Exercise requirements: Reproduce exactly the entries from the "The image size is (1568, 417)." line to the end. Skip all pictures.

· · · ·

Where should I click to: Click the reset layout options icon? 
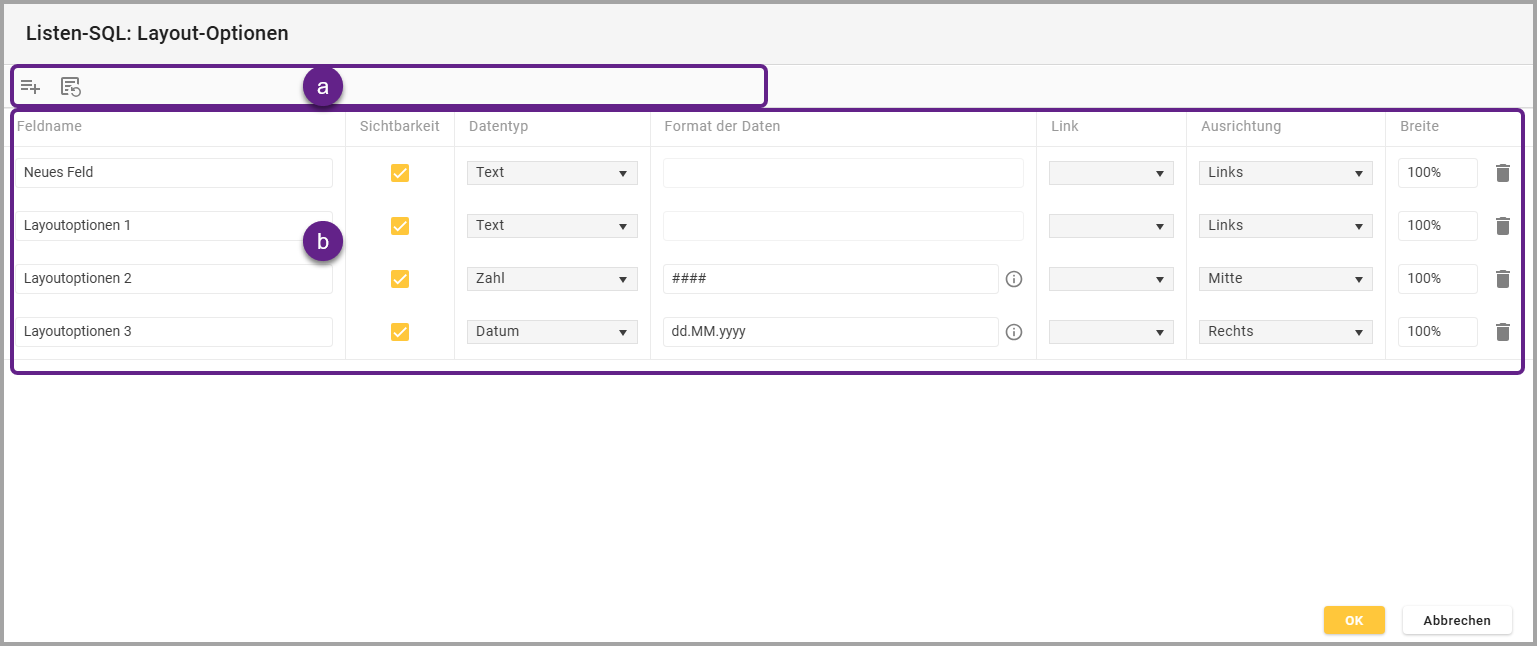coord(71,87)
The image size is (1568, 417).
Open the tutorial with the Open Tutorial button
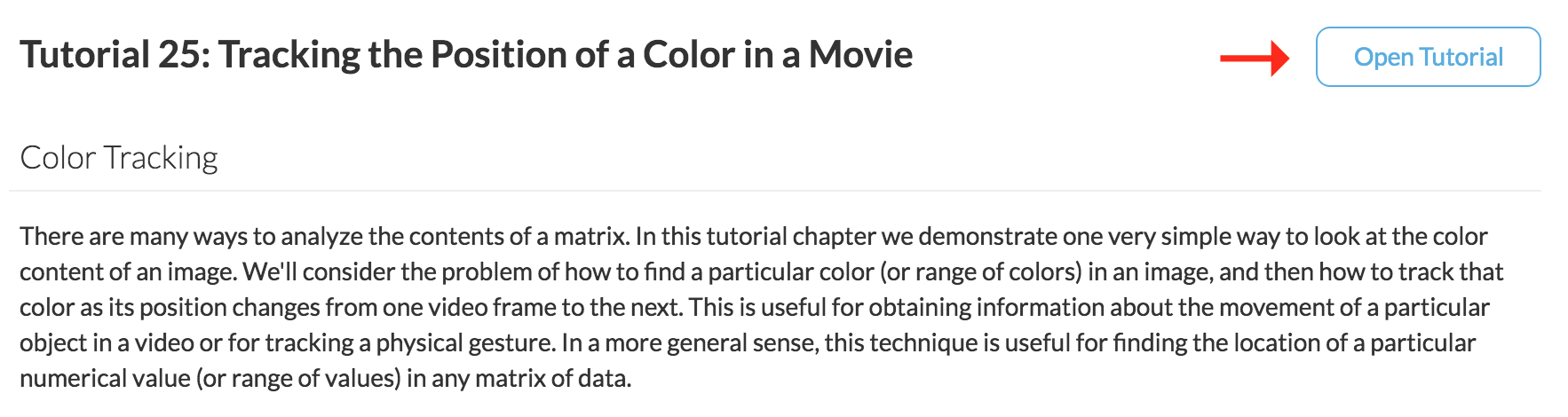click(x=1428, y=57)
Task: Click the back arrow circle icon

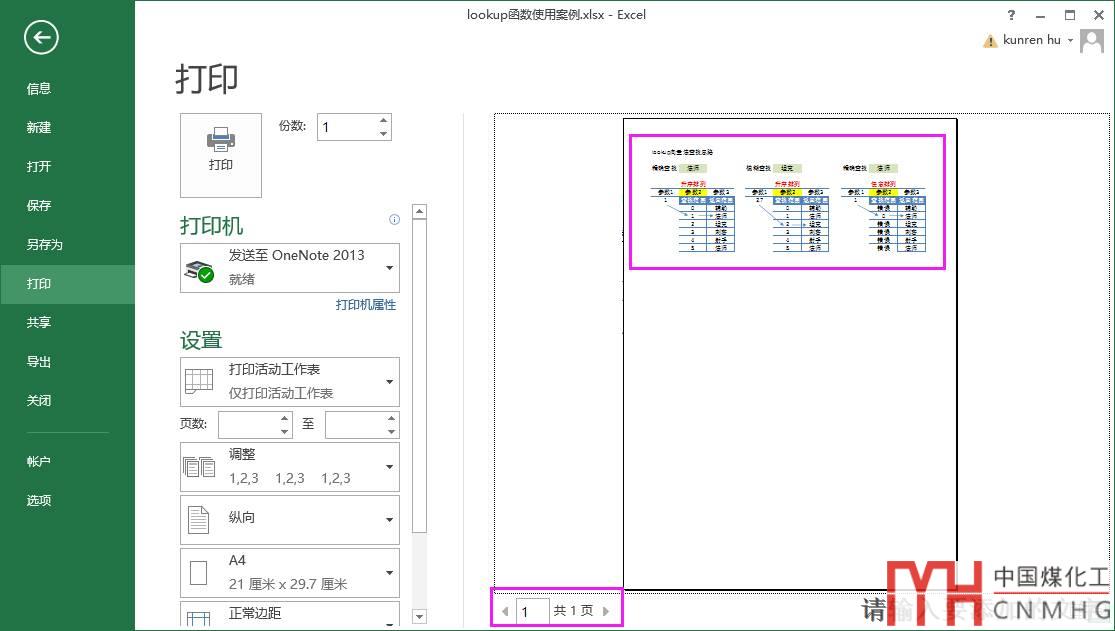Action: click(x=41, y=38)
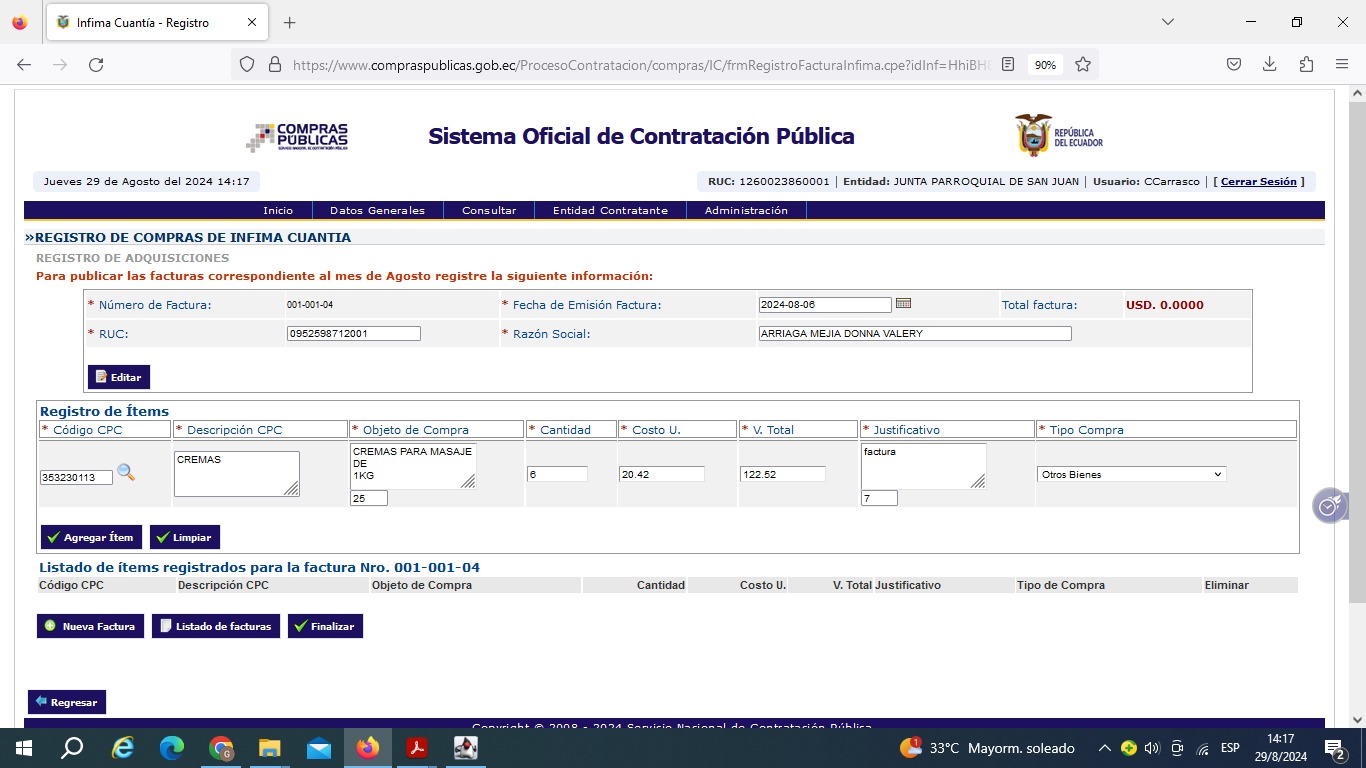This screenshot has width=1366, height=768.
Task: Click the Cantidad input field
Action: 557,474
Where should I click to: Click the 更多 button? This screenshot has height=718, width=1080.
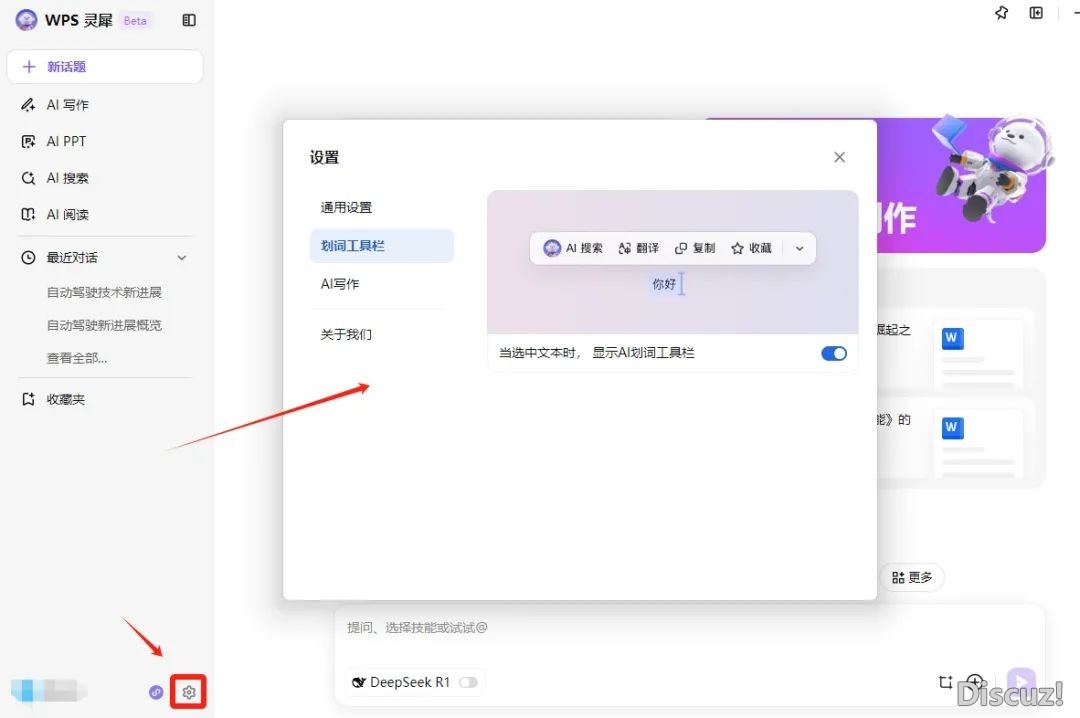912,577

· · · ·

Your solution:
The image size is (1568, 417).
Open the tutorial with the Open Tutorial button
click(x=1428, y=57)
Task: Click the back arrow circle icon

Action: click(x=41, y=38)
This screenshot has width=1366, height=768.
Task: Click the Cantidad input field
Action: 557,474
Where should I click to: Click the 更多 button? This screenshot has height=718, width=1080.
912,577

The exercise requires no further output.